The classes for my Masters that I am taking right now are definitely difficult. In one class, we have a group project to create a real-time version of YouTube. That one has been fun (after moving quickly away from ffmpeg into the Red5 framework) and educational.

My other class is an individual project to create a 3D driving simulator with a focus not only on the data structures, but on a "collision-avoidance" algorithm. I should add that, like in real life, the requirements have changed slightly each week. However, the project has so far been a fun challenge. The biggest change is that we are to create it from the ground up, whereas initially we were going to be given the underlying model and were to just focus on the avoidance of collisions. This change brings me to the point of this post: OGRE and installing it on Vista.

In order to meet the requirements of this project without digging into my wallet, I decided to use the following:
- OGRE 1.6.4 (for Visual C++.NET 2008) Prebuilt SKD:
- Google Sketchup 7 (free version):
- Ogremeshexporter:
- DirectX or OpenGL (personal preference)
- OGRECommandLineTools (needed for OgreXMLConverter, which allows for conversions to the mesh format):

The reason I went with the prebuilt instead of building OGRE from source was more of a time concern than anything, although I will say that as of a month ago, the source as downloaded from soureforge was buggy.

The installation of the three products was as easy as double-clicking the installer for each one, in the order I have above, setting/verifying the OGRE_HOME environmental variable is set to "c:\OgreSDK", and restarting (not required, but I prefered). To verify that OGRE was correctly installed, the following folder structure should exist:
----\lib (should have "OgreMain.lib" and "OgreMain_d.lib")

Outside of the OGRE examples, Google Sketchup can be used to create a new mesh for OGRE. Sketchup can import directly from 3D Warehouse. Once a model has been imported, it can be exported to OGRE mesh format (tools->Export to Ogre Mesh). The Sketchup exporter will have its own directory ([root]\SketchupExporter) in which the exported .mesh, .material, etc. files will be saved to by defualt.

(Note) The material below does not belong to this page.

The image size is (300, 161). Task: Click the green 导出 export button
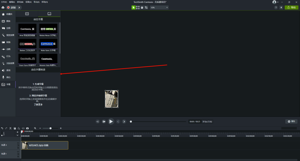[x=291, y=8]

I intend to keep the OGRE thread going for awhile as I work through it, so I am not going to write directly about creating OGRE projects, as it can be a pain in the rear. There is some excellent information on the OGRE Wiki for this information. The last thing I wanted to add to this is that there are AppWizards for automatically creating a new VC++ project and it can be found here:
A lot of the links at this page go back to sourceforge, but apparently (I didn't use the wizard) these tools are good for each IDE for which they were written.